Sunday, October 2, 2011

Women at Twenty.



and on the railroad bridge, half a mile of solid steel
wheels were spitting out sparks, scraping at the rails
wind in your hair all right
sunset spilling through the rear window
your white t-shirt hugging your shoulders, beaded with sweat
on the day that i become so forgetful
that all of this melts away
i will burn all the calanders that counted the years down
to such a worthless day.
   -  The Mountain Goats, "Twin Human Highway Flares"


Women in their early twenties  are struck by the shape of things: the bells in a clock tower,  their own wrists, the slope of windowsills, the fine amber necks of bottles, and the foreheads of the men who bring them. In that particularly dangerous hour of the late afternoon when the light is gunmetal and low, their tether to themselves is tenuous,  and when they're walking to and from their homes, or the post office, or that job where they've been sorting files, they're likely to end up looking down at their shadow versions and thinking: what a wild little marionette down there: talking about Faulkner, or going to the ATM, or pulling her hair in behind her neck.  Their parents are aging  audibly thousands of miles away at the end of telephone lines, and the girls are determinedly buying oxford shirts and laundry detergent and matches.

Half  the time they are trailing their fingers through the thick air outside car windows and watching wide cities roll past, they're turning up the volume on CD players and trying to be nowhere but right  there: loud and gorgeous and quick on the side-streets of their own country. They get good at drinking, not for the buzz as much as for the weight of the glass in their hands, or the hush at the back of their throats, or the way that they hope they look by the lit up window with a watered-down whiskey they've been nursing all night. The lines of their bodies against the pitch feel indestructible, and there are moments when they're tempted to hurl themselves at things to prove the point.

The rest of the time, though,  they are trying to cast their eyes ten years or fifteen years into the  future and predict the corners of the rooms they'll live in, some kind of steadiness: an office and cicadas, another body in the front hall, sometimes a child, sometimes not. They're struck by how pedestrian their futures look, and by the fact that they don't mind it. 

*

Women at twenty are caught, brief,  dumb and wild, more fragile than they realize.
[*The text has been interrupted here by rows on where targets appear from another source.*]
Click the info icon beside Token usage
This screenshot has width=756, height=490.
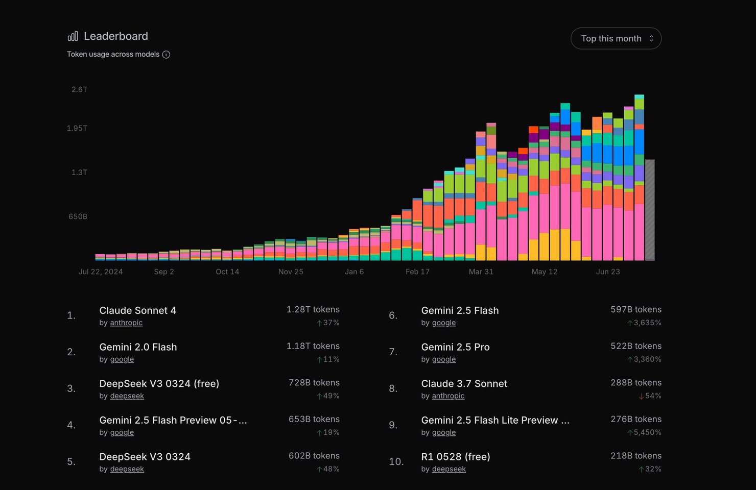point(166,55)
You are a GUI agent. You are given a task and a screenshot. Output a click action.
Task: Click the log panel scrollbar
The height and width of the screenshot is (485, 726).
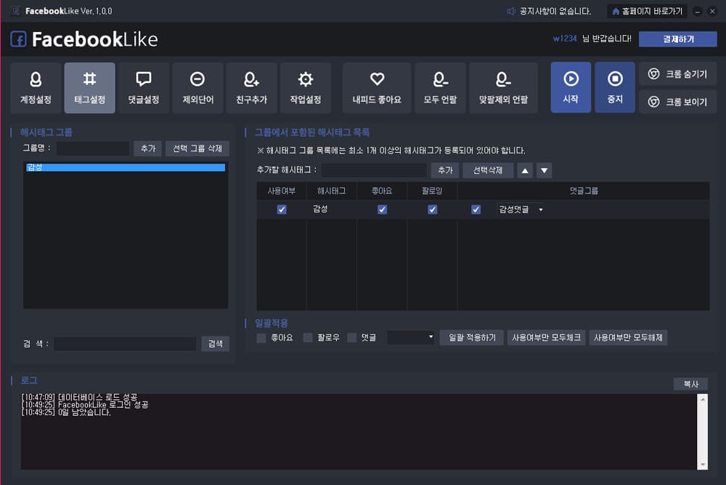point(703,432)
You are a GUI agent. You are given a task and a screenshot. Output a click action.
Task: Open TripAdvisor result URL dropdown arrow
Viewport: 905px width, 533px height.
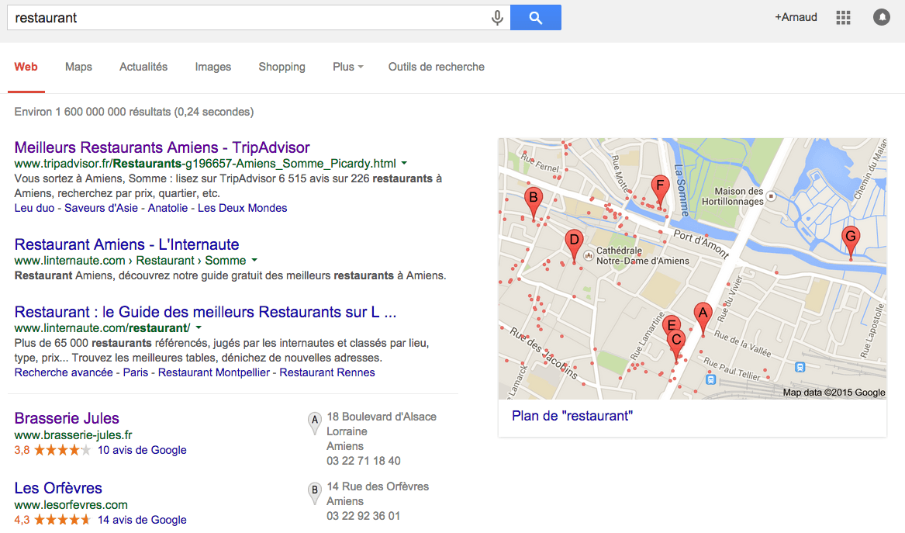pyautogui.click(x=405, y=164)
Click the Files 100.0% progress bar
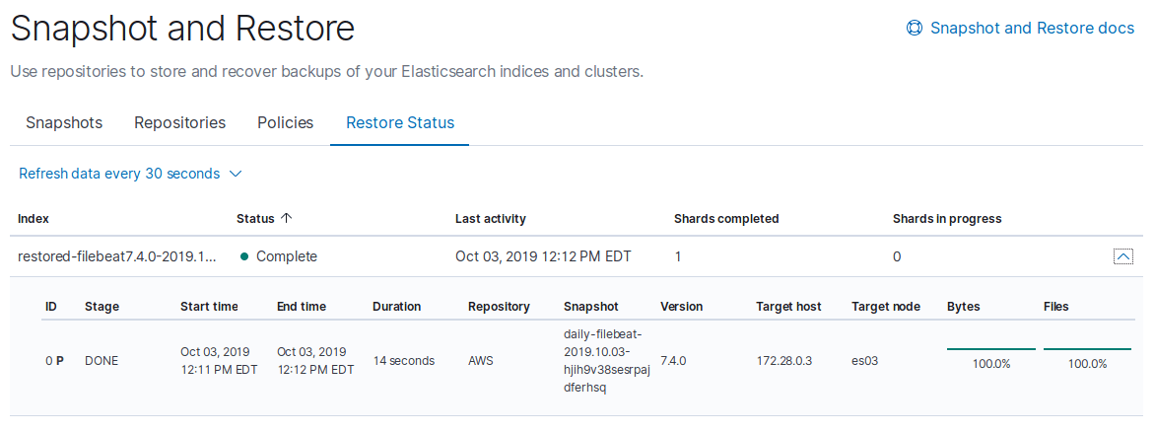 click(1087, 349)
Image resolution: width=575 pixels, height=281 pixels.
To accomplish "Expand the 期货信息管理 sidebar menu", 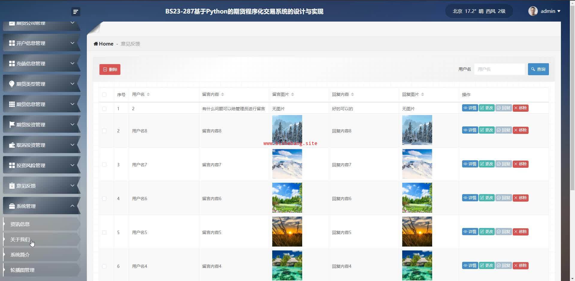I will [x=42, y=104].
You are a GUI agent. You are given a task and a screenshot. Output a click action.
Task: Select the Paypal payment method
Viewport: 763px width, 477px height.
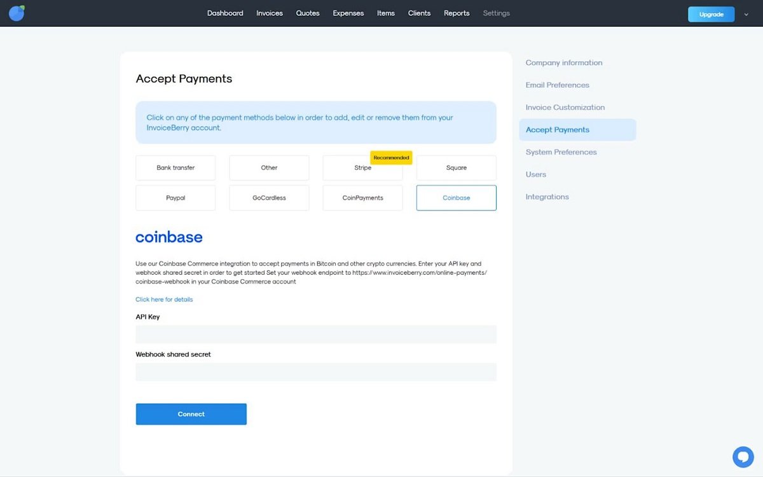[x=175, y=198]
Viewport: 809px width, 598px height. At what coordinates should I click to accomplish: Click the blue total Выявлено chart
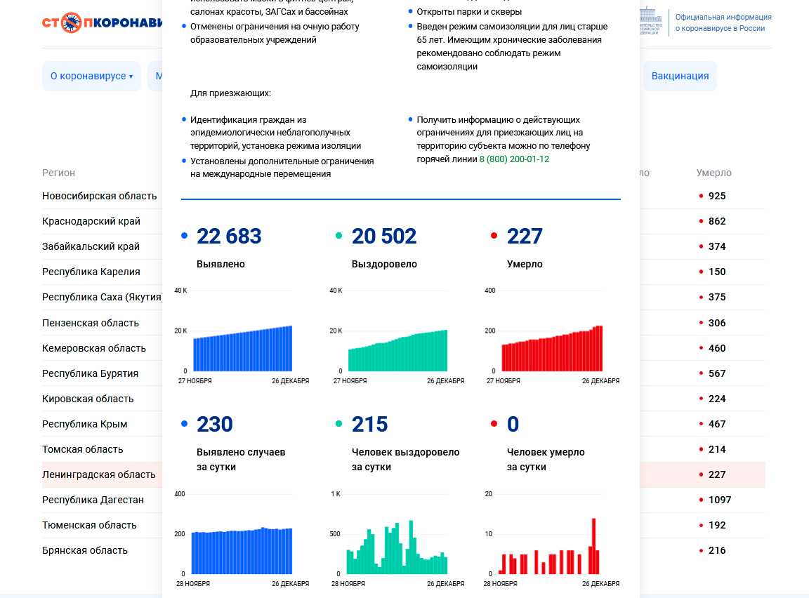[x=242, y=348]
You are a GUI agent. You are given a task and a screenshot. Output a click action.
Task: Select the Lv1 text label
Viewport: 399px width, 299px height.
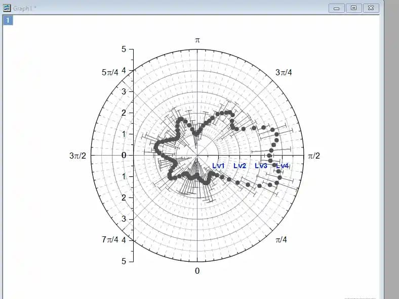(x=219, y=166)
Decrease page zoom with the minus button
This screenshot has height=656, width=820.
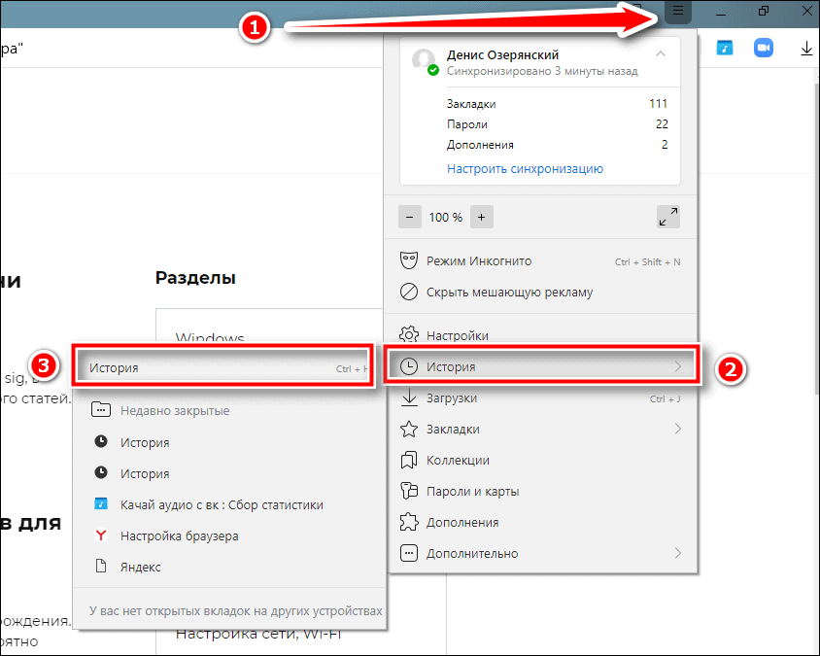coord(410,217)
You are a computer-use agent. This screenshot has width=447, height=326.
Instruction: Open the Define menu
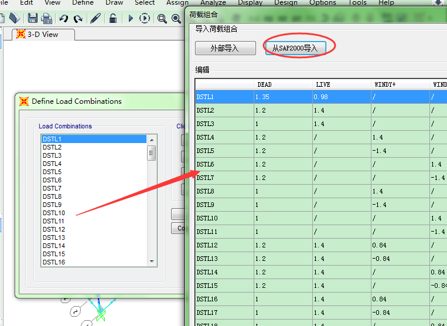coord(83,3)
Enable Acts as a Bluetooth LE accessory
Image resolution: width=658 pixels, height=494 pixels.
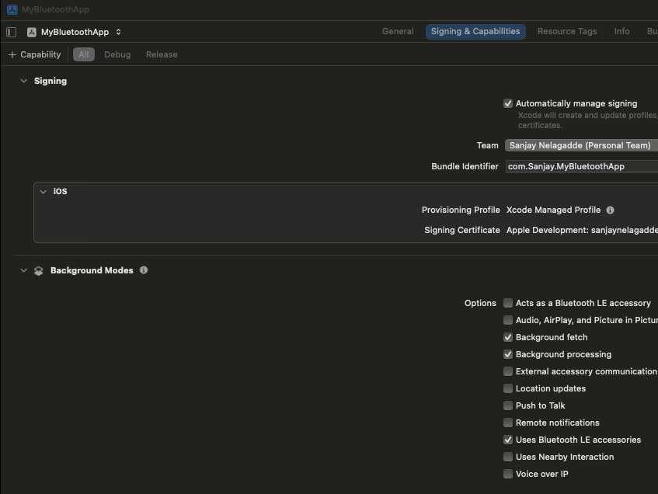[508, 303]
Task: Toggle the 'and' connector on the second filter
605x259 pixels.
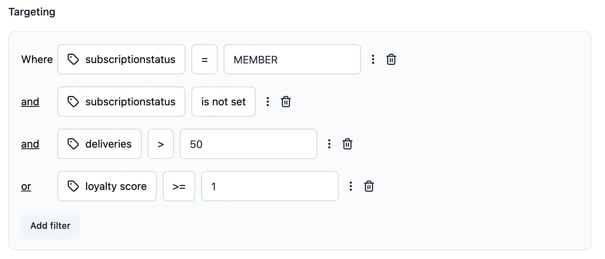Action: pos(30,102)
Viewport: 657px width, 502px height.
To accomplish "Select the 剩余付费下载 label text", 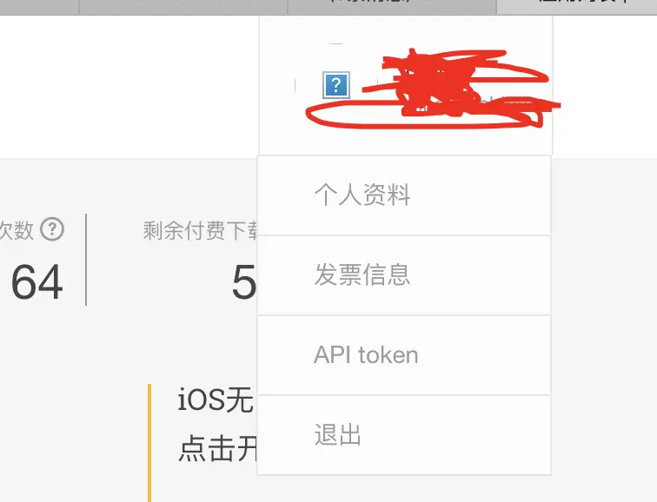I will pos(200,231).
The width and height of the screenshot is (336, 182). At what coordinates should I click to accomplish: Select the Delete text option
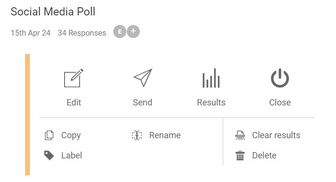(264, 156)
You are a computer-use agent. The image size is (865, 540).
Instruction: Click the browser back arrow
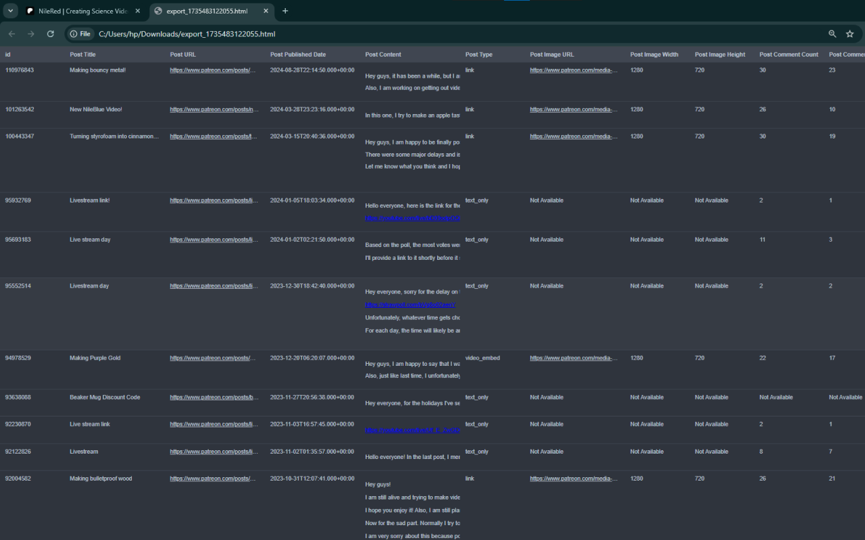11,34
But they know, for just a moment, what men at fifty will rediscover— that the grace of a life is in the small, the mundane, the tangible that looks like refuse: stacks of dusty plates, the caves of their own bodies, the plastic wine glass filled with paper clips and sea-glass on a desk, stacks of papers and postcards and defunct stamps on the broad windowsill. They're bowled over by it all. What they can't imagine, or can only sense in flashes, is that this is important, and that they will forget it and then spend so much just trying to remember.